When asked by MeatPoultry.com to provide examples of how Cargill Meat Solutions has been adapting to points published in the study, Page responded, “We have a big poultry business in Central America; we’re raising livestock there. And I was involved in summertime temperatures working in Thailand above 100°F for multiple days. We had the chance in real-time to be working with changes in ventilation systems and housing designs, how hard you push the birds in terms of nutrient densities in the feed, and more.

“We work on it by learning from the places where we’re practicing agriculture already today under conditions that potentially can become more prevalent here in the US and we try to think about potential implications,” he added. “We’re now in the process of remodeling our sow facility in Dalhart, Texas [to better adapt to the high temperatures].”

Cargill learns from the places it’s already doing business, he iterated. “We buy and merchandise corn out of East Java, Indonesia, which is right on the Equator,” Page explained. “We have people raising 160-180 bushels of corn per acre under conditions that may become more prevalent in parts of Missouri in the future. So, our optimism comes from things we already see being done by agriculture on a global basis and thinking about where we might apply it.”

At the other end of the weather extreme, one of the three biggest capital investments of Cargill in the world this year is at 54 degrees N latitude in Alberta, which houses a canola crushing facility. “When I got out of college 40 years ago, the thought of building a canola crushing plant at 54 degrees N latitude was out of the question,” Page said. “So, we have seen as agriculture and the genetics have evolved, the range of places where Cargill needs to go in order to serve farmers has really widened significantly. We see the same things going on in parts of high-latitude parts of Russia where we’re also investing to support those farmers.”

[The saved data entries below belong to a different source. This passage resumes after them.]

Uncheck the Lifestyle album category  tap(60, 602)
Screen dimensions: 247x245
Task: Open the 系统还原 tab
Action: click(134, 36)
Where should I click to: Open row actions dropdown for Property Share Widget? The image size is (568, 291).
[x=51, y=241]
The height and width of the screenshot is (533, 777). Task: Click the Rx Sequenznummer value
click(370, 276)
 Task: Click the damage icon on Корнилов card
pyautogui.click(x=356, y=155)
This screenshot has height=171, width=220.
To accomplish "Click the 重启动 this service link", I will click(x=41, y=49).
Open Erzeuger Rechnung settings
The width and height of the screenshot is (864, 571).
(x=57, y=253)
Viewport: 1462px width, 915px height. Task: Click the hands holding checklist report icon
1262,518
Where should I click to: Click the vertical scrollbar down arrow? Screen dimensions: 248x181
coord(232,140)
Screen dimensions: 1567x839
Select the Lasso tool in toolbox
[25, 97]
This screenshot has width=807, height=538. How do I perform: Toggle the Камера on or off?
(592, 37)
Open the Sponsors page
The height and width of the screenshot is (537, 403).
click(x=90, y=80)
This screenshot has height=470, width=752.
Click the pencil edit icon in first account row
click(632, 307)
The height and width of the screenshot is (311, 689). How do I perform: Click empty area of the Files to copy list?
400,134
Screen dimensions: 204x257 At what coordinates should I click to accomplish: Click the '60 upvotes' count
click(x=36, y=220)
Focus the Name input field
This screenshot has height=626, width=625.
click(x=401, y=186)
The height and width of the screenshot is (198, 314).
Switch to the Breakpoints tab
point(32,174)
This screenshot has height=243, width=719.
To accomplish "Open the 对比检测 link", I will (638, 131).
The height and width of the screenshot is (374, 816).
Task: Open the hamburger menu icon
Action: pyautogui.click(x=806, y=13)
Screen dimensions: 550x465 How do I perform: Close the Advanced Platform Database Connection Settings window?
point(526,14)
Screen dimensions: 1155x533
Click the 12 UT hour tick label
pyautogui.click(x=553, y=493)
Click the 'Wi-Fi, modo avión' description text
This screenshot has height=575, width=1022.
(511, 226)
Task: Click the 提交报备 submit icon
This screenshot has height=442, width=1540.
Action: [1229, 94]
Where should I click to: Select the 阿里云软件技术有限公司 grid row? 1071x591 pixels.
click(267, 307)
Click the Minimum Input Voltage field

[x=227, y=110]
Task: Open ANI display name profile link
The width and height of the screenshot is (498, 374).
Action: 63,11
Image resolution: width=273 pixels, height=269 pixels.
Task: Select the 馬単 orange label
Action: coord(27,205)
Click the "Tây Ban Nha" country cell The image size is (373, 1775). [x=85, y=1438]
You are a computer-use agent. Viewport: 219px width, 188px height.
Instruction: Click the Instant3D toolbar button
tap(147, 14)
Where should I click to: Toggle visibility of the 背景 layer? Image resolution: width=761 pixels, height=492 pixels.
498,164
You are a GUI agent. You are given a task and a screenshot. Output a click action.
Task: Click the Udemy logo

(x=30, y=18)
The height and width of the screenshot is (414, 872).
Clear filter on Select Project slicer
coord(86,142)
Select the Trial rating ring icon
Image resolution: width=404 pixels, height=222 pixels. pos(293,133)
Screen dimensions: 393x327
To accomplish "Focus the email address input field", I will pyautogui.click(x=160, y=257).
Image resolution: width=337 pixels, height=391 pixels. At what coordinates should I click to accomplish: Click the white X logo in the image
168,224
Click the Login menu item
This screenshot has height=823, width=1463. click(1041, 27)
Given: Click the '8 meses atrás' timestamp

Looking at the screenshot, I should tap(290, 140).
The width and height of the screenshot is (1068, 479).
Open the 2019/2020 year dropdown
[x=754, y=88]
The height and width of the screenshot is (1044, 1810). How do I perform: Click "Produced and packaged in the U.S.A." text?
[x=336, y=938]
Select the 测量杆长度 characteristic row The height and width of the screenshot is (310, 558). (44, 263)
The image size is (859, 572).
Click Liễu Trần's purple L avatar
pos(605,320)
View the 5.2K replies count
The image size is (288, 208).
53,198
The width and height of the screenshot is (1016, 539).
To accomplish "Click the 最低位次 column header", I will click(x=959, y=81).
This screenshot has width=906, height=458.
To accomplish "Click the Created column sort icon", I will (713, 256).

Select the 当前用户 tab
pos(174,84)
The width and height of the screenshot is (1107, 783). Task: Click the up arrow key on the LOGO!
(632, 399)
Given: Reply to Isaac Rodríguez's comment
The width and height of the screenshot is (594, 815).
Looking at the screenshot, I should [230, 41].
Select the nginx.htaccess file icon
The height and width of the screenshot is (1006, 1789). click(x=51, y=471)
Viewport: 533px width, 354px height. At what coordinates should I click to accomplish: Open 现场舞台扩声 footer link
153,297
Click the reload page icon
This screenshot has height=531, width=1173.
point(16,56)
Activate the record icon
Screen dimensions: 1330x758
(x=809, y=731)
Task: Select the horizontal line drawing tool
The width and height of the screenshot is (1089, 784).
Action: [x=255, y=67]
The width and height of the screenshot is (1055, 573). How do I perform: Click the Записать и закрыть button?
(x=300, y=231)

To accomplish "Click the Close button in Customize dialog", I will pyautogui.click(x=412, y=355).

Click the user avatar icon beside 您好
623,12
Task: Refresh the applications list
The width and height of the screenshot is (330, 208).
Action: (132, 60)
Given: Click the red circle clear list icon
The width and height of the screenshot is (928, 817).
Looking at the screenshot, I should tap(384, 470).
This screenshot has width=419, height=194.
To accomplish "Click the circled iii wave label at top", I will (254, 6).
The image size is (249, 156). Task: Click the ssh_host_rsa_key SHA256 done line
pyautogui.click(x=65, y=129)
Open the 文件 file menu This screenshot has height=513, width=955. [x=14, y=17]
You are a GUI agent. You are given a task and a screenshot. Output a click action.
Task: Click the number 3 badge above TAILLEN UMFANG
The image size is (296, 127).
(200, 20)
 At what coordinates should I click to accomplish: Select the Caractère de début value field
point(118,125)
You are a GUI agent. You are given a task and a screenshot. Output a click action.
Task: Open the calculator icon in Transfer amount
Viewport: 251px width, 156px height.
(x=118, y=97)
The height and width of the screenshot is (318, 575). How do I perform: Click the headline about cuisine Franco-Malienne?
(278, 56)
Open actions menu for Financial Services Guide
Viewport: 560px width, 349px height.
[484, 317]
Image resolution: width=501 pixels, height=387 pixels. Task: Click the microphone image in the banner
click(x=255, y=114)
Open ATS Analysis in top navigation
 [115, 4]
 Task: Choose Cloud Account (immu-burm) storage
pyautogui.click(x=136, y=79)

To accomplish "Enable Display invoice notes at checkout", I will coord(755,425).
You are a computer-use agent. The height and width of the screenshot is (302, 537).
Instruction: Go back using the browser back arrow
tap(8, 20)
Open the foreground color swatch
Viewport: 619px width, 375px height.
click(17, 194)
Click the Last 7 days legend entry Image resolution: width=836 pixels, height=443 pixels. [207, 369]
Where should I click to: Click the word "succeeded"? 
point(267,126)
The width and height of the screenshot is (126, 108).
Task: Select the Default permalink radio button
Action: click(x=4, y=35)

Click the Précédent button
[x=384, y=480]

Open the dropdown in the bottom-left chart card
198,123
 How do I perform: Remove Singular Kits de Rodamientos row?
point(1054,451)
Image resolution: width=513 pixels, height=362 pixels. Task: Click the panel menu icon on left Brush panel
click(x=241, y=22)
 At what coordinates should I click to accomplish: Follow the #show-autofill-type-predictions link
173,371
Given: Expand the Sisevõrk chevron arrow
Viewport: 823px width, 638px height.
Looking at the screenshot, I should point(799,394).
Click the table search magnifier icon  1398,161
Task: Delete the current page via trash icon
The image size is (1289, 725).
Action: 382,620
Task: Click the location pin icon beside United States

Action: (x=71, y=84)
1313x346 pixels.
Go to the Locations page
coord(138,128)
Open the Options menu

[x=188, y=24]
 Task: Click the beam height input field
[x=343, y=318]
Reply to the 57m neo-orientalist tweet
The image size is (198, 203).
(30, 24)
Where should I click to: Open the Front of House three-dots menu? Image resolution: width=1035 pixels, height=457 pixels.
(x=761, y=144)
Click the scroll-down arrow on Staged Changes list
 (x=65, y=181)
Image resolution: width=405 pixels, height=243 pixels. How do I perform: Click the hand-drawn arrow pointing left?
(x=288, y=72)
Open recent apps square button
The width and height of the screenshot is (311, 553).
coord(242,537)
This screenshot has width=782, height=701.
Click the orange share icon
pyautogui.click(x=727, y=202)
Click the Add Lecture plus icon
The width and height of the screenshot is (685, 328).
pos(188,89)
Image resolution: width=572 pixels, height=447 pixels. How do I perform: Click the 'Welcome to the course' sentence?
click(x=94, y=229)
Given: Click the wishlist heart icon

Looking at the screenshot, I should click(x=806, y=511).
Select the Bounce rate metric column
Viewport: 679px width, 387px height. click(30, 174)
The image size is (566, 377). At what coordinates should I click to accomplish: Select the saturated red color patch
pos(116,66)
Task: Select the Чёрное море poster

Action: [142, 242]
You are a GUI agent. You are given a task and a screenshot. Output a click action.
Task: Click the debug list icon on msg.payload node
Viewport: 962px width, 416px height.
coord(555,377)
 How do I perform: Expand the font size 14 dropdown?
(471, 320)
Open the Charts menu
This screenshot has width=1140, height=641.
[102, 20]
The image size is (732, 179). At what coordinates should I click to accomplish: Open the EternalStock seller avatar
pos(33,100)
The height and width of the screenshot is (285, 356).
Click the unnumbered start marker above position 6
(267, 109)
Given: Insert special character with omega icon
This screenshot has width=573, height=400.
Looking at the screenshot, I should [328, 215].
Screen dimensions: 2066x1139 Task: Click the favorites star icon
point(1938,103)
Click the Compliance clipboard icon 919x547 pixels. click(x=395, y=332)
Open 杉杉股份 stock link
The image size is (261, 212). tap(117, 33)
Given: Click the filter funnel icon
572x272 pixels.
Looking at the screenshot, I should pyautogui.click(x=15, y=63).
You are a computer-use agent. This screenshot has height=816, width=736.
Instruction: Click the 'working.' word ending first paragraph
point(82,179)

In addition to Page, Risk Committee members include Henry Cisneros, founder and chairman, CityView Capital; former US Secretary of Housing and Urban Development (HUD); former mayor of San Antonio, Tex.; Robert Rubin, co-chairman, Council on Foreign Relations; former US Secretary of the Treasury; Donna Shalala, president, Univ. of Miami; former US Secretary of Health and Human Services; former Chancellor of the Univ. of Wisconsin-Madison; George Shultz, Thomas W. and Susan B. Ford Distinguished Fellow at the Hoover Institution, former Secretary of State, former US Secretary of the Treasury, former US Secretary of Labor, former director, Office of Management & Budget, and former president, Bechtel Group; Olympia Snowe, former US Senator representing Maine; and Dr. Al Sommer, Dean Emeritus, Bloomberg School of Public Health, Johns Hopkins Univ.